(MATERIAL SUPPLIED):
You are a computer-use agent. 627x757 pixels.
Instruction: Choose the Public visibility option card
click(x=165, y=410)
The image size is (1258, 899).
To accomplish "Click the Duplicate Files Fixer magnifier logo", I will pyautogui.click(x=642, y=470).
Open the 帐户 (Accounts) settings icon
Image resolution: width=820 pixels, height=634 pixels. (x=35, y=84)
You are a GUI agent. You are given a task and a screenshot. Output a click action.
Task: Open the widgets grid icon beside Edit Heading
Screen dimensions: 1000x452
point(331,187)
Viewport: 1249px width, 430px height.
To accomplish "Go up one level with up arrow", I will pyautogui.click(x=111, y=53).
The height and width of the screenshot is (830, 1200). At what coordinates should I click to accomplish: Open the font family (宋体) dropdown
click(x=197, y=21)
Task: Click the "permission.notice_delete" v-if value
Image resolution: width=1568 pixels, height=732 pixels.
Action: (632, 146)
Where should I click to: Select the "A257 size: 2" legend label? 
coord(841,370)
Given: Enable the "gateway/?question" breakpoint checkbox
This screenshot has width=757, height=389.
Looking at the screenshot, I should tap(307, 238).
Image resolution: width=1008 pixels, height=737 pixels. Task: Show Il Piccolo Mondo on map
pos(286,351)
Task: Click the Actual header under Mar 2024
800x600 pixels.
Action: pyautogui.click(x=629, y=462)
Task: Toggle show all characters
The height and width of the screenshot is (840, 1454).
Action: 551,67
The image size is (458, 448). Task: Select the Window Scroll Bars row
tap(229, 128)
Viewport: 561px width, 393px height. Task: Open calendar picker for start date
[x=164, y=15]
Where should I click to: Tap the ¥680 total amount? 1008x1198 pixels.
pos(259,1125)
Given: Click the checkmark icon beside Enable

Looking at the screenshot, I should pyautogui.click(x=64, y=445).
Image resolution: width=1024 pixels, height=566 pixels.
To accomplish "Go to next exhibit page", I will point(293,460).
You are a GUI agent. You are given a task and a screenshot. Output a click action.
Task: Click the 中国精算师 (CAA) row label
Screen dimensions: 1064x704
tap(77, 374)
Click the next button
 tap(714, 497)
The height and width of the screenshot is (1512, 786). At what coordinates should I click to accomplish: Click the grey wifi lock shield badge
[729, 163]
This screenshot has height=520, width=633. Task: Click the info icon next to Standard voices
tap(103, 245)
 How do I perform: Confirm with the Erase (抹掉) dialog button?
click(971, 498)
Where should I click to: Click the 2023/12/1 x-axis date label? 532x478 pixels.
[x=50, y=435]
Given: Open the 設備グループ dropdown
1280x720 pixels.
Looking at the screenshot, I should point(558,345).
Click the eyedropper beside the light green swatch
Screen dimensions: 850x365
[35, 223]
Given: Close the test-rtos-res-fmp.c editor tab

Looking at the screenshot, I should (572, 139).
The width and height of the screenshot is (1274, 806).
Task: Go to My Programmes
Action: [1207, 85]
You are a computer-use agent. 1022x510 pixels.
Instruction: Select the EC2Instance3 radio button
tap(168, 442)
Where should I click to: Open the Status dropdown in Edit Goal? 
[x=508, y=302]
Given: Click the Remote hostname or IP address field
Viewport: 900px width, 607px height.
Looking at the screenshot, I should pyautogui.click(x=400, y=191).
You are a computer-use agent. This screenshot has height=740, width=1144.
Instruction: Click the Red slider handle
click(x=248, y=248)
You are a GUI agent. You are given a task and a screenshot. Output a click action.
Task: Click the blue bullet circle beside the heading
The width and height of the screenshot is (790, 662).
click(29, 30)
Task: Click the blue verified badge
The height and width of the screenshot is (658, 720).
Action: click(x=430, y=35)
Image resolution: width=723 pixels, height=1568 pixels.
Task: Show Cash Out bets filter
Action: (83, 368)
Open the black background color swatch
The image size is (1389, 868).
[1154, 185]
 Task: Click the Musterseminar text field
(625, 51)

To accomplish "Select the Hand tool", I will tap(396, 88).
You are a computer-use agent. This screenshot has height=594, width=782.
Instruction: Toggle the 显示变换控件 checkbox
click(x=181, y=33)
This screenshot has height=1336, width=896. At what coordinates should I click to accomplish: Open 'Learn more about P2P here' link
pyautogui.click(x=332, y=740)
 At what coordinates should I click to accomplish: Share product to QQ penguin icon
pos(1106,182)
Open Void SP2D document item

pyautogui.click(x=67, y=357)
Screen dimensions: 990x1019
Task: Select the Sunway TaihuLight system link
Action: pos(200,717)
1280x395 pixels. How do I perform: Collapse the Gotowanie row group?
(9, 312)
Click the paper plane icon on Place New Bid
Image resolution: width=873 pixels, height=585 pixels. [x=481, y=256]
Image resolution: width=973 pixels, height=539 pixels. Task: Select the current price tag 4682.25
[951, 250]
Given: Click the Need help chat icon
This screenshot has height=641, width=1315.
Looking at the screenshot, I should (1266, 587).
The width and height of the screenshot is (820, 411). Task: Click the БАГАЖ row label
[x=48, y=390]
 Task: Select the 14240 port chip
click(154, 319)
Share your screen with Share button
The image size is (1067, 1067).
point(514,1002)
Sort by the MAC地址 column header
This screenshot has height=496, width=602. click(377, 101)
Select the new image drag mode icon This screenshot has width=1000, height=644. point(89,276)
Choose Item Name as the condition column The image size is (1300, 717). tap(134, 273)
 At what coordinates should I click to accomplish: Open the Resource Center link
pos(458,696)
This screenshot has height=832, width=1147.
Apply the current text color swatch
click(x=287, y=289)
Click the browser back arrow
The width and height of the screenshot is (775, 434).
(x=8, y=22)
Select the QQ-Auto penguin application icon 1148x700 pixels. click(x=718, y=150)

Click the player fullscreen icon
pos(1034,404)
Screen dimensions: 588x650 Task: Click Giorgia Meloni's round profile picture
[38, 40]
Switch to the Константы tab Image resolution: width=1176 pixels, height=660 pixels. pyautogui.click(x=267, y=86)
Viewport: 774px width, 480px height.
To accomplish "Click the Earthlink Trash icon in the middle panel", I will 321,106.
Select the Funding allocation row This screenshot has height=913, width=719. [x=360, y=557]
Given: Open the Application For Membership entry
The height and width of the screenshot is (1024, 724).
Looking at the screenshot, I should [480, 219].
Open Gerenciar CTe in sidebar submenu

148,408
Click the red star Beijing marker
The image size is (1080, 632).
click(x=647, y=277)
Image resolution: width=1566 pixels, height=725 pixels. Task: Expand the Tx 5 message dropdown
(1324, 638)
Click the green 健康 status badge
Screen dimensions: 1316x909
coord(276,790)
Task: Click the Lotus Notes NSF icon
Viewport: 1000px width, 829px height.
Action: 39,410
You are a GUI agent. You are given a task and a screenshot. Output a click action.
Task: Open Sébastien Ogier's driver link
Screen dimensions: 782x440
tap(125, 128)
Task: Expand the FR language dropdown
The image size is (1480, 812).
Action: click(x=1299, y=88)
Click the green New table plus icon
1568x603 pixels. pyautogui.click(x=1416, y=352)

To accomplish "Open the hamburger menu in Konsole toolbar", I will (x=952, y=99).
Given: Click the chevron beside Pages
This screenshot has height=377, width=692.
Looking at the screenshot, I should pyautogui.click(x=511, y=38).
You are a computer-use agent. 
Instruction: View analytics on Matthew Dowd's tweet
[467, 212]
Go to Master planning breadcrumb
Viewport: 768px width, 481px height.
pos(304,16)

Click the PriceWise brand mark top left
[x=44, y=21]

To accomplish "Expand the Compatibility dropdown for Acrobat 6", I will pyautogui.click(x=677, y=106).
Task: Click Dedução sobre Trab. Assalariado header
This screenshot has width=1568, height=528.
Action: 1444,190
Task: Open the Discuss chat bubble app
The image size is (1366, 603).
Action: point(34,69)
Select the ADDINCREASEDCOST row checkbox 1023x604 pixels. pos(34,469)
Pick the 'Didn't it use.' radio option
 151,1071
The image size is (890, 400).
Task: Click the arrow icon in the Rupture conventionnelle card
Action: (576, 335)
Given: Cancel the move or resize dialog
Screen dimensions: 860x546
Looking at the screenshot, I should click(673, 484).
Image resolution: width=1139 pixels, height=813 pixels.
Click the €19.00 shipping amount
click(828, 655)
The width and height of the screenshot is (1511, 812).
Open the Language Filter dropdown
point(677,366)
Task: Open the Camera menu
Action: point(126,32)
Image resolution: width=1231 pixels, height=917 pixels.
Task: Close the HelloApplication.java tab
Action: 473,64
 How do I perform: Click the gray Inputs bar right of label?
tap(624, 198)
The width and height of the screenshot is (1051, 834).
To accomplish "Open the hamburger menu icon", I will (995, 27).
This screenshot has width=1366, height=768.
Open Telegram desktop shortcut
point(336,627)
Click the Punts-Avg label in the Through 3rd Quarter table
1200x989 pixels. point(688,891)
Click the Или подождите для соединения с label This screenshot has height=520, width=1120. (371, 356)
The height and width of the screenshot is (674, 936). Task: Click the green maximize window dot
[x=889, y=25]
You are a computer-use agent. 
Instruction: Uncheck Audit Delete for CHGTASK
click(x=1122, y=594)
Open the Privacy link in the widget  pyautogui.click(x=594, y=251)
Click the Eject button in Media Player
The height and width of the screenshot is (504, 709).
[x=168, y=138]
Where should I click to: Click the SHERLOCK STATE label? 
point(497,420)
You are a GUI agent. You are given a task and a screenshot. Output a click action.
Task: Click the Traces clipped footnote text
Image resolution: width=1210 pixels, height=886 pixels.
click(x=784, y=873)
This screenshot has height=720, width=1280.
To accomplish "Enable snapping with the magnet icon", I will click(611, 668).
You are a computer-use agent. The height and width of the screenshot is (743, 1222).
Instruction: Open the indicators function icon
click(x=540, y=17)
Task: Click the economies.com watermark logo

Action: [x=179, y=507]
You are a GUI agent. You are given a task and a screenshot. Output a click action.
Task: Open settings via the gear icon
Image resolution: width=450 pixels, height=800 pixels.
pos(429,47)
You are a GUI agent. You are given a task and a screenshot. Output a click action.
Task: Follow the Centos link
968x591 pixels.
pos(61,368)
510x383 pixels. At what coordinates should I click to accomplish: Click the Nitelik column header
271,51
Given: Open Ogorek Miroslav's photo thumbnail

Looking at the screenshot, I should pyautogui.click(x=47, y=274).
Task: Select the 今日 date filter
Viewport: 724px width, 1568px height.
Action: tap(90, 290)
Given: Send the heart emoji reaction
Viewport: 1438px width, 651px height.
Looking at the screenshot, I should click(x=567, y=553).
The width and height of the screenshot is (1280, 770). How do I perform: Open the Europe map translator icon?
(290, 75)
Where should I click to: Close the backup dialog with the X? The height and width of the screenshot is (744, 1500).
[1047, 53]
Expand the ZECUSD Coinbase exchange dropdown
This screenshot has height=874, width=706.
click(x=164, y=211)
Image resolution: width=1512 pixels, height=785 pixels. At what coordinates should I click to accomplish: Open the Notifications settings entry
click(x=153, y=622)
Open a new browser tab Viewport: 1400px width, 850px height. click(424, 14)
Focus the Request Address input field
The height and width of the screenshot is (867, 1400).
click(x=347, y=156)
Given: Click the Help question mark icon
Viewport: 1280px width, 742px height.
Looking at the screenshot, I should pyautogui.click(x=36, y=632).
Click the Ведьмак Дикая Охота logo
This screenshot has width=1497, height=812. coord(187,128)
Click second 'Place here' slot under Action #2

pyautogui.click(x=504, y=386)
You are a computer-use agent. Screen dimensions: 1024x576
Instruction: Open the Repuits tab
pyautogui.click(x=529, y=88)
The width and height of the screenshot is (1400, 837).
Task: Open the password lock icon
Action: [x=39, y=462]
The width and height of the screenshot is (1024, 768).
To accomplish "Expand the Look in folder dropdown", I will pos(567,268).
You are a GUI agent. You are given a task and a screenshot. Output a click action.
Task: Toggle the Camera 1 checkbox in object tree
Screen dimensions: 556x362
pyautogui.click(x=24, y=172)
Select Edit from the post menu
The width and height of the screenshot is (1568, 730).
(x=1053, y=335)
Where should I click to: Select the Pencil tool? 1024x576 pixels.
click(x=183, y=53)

(TASK REQUIREMENTS): What lines in the entries above include the string "chat"? Return each one.

(ANSWER TO THE EXERCISE):
Given: Click the Need help chat icon
Task: Open the Discuss chat bubble app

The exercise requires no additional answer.